Exercise details :: All entries below are to be written out again exactly, but no picture is to be copied.

Screenshot grounding data:
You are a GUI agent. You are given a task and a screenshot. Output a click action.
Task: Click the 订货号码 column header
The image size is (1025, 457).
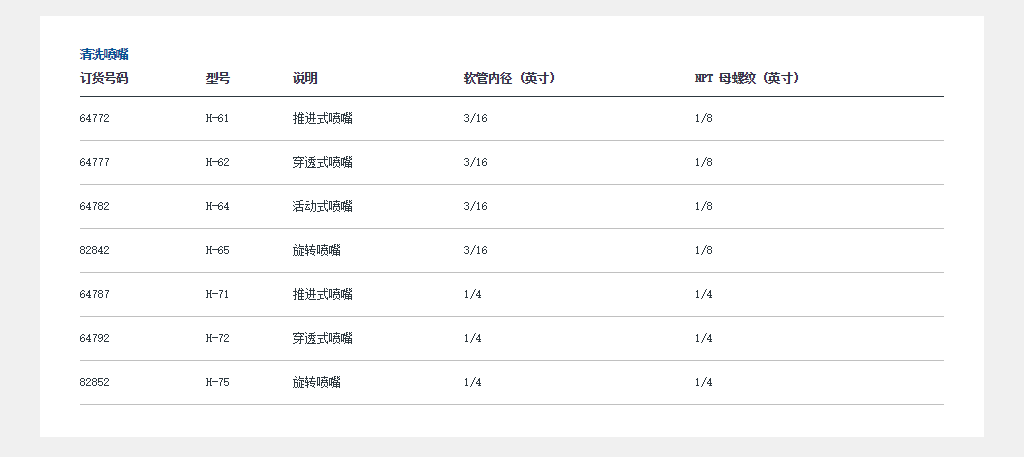point(104,78)
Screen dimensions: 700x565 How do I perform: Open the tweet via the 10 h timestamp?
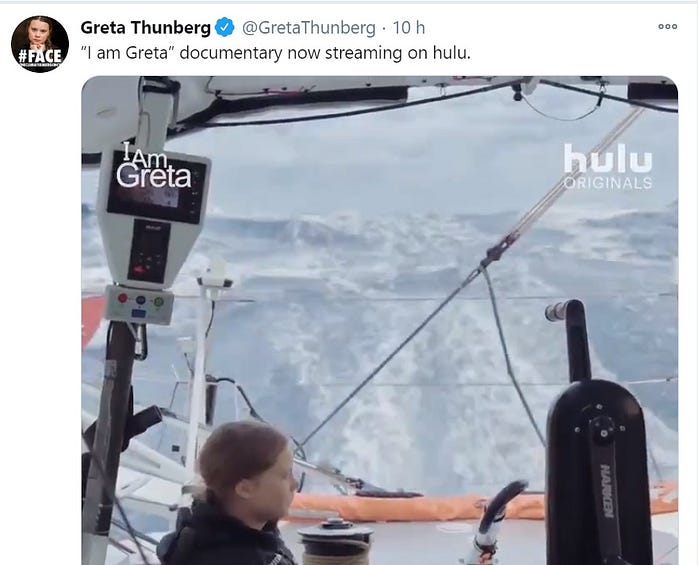[x=408, y=28]
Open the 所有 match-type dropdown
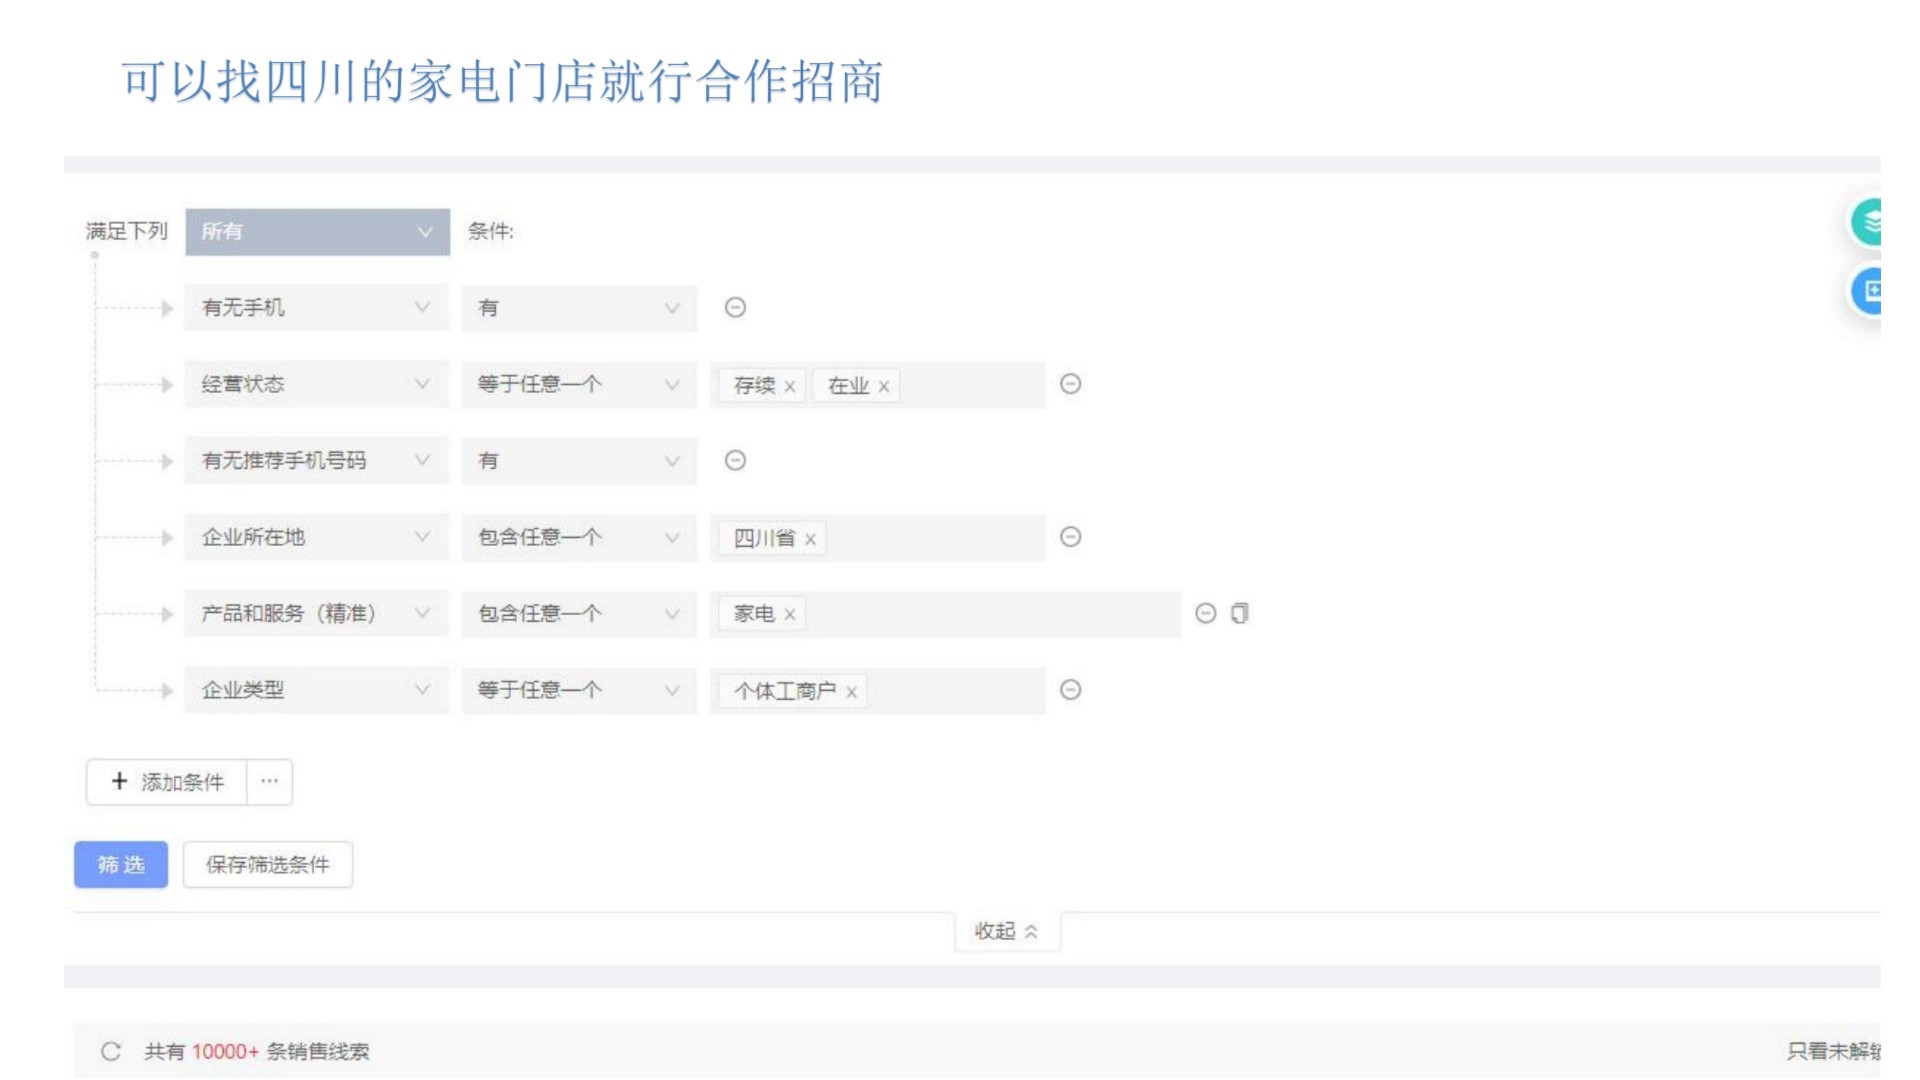1920x1080 pixels. pyautogui.click(x=317, y=232)
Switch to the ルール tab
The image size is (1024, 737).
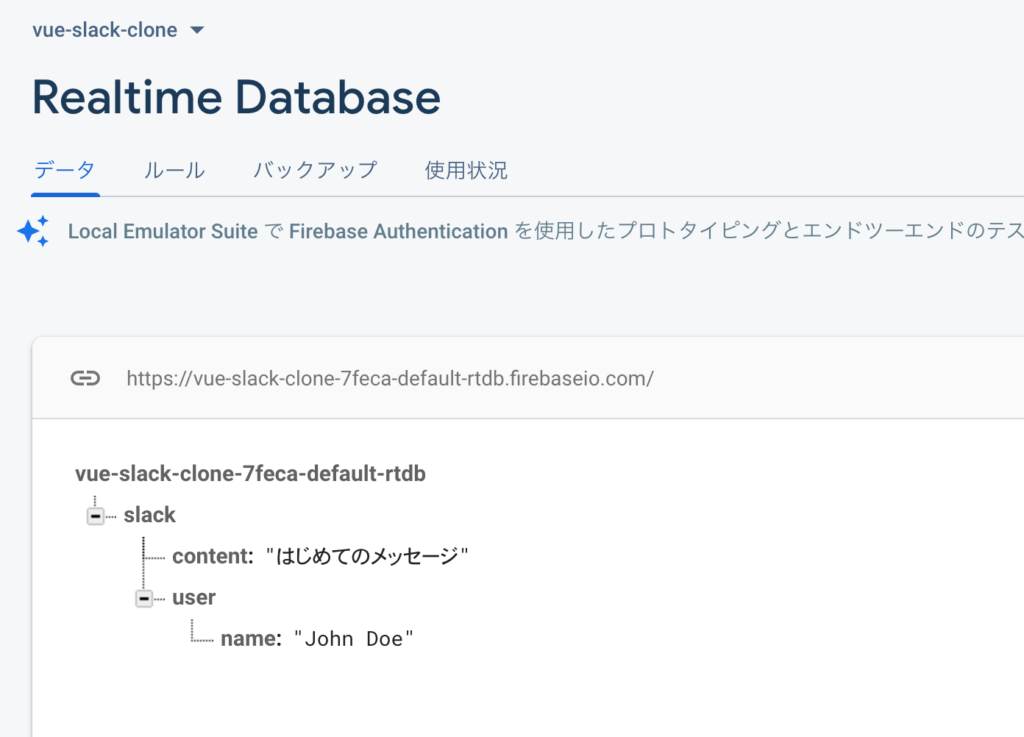tap(174, 170)
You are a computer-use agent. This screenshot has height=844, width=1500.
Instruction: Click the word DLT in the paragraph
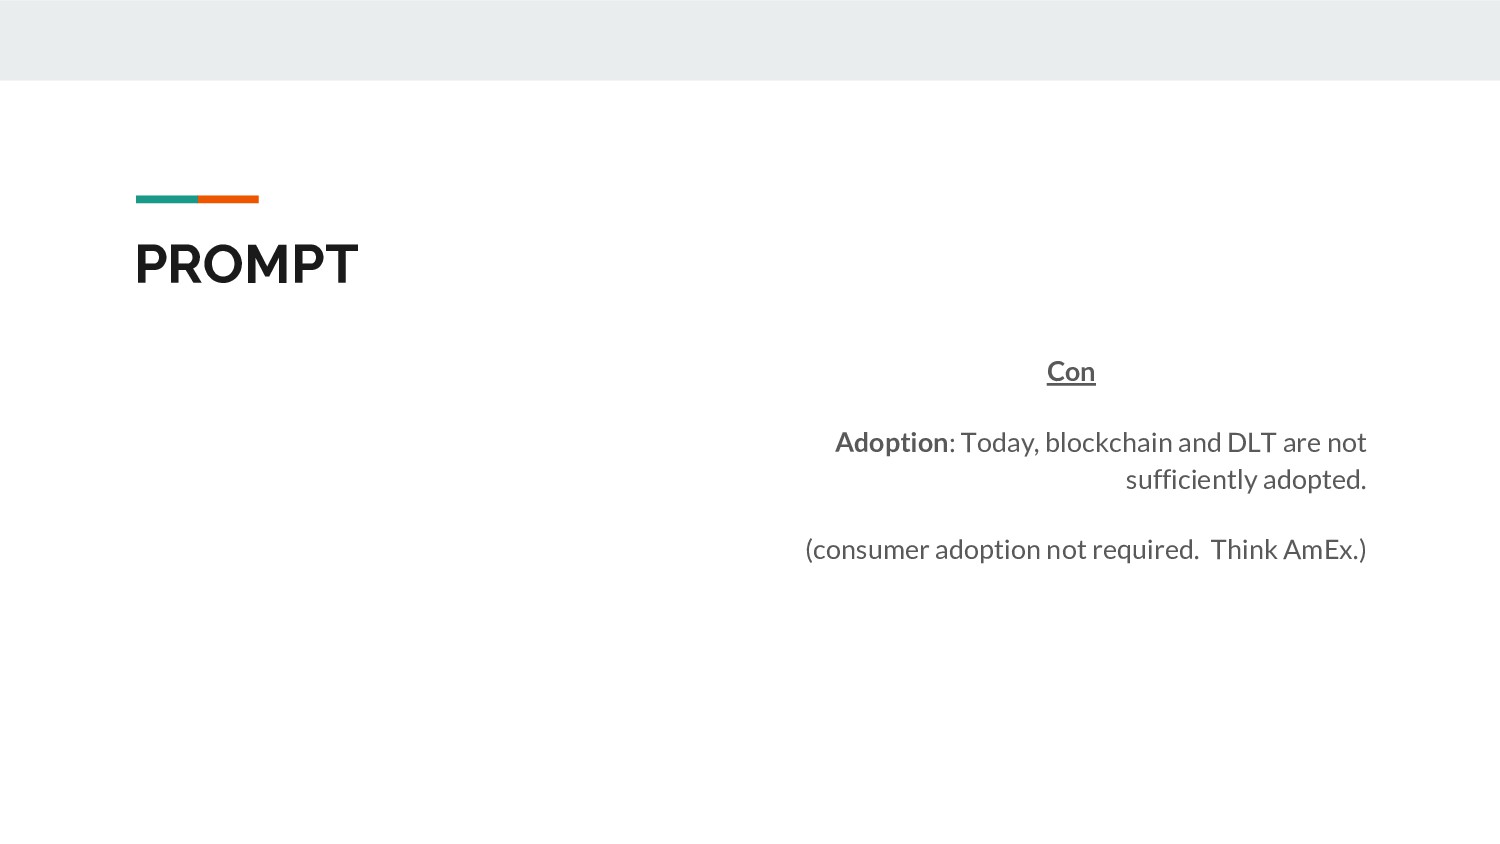coord(1251,443)
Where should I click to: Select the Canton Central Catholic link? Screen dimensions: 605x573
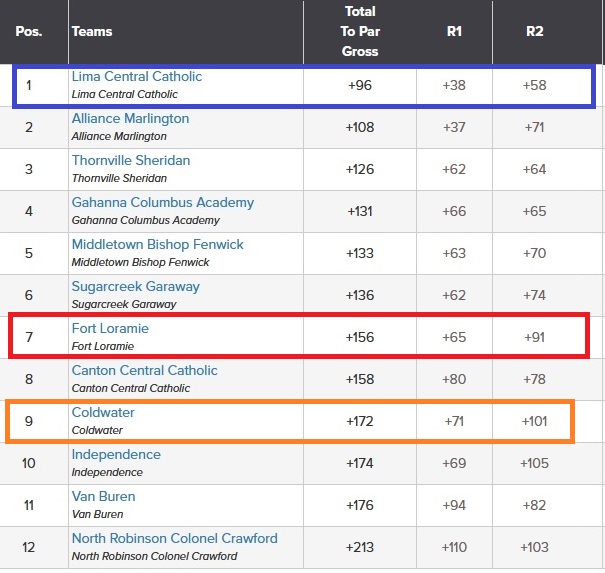point(145,371)
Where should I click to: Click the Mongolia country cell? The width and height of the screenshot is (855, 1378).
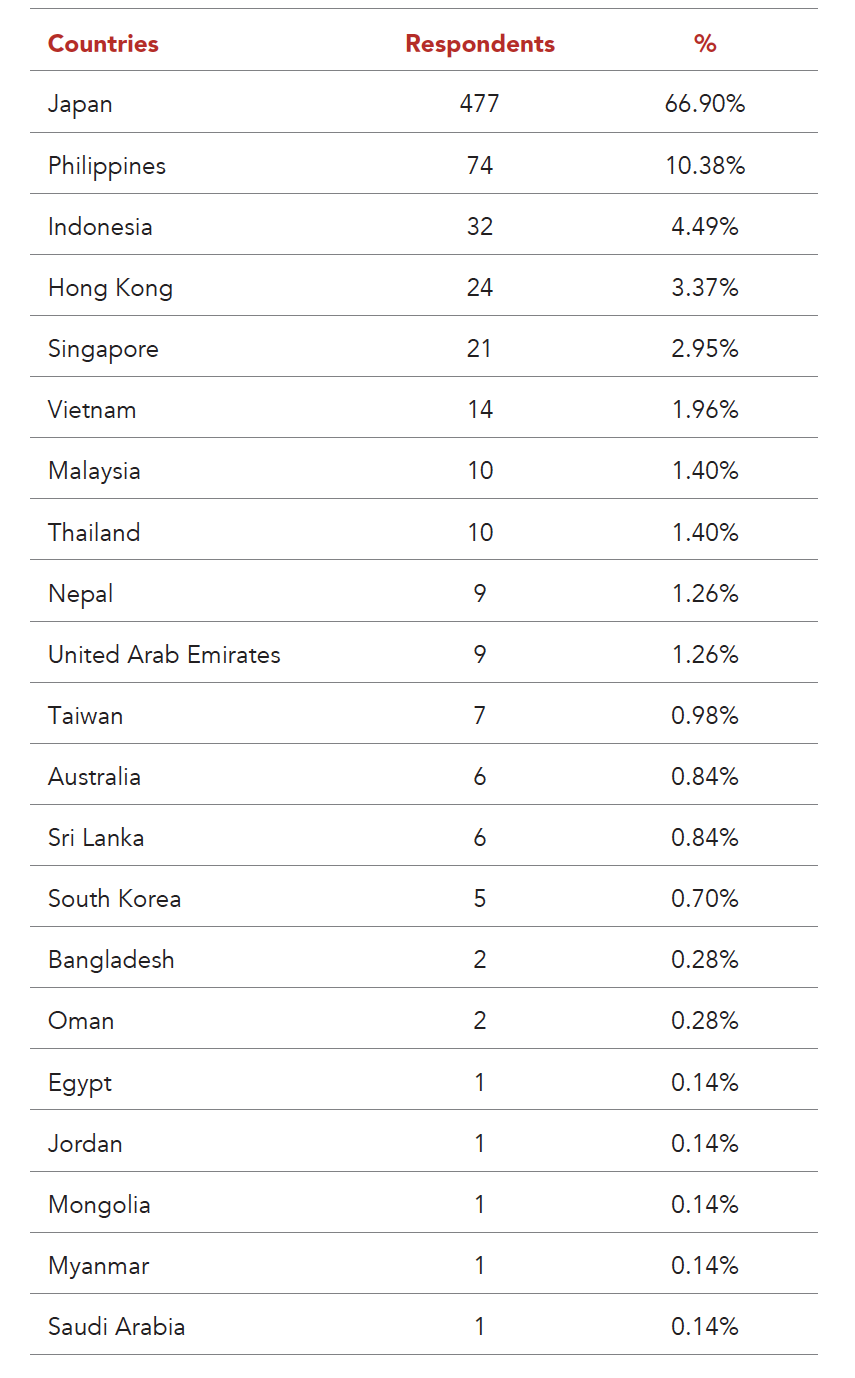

Written answer ::
You are a GUI agent. You are given a task and a screenshot. Output a click action.
Task: Click the 订货号码 column header
The image size is (1025, 457).
point(104,78)
Screen dimensions: 700x565 How do I perform: Open the tweet via the 10 h timestamp?
[x=408, y=28]
Open the 所有 match-type dropdown
1920x1080 pixels. pyautogui.click(x=317, y=232)
Switch to the ルール tab
The image size is (1024, 737).
tap(174, 170)
You are a computer-use agent. This screenshot has height=844, width=1500.
Instruction: Click the word DLT in the paragraph
coord(1251,443)
Where should I click to: Select the Canton Central Catholic link? Screen dimensions: 605x573
point(145,371)
Where should I click to: Click the Mongolia country cell? The width and height of the screenshot is (855, 1378).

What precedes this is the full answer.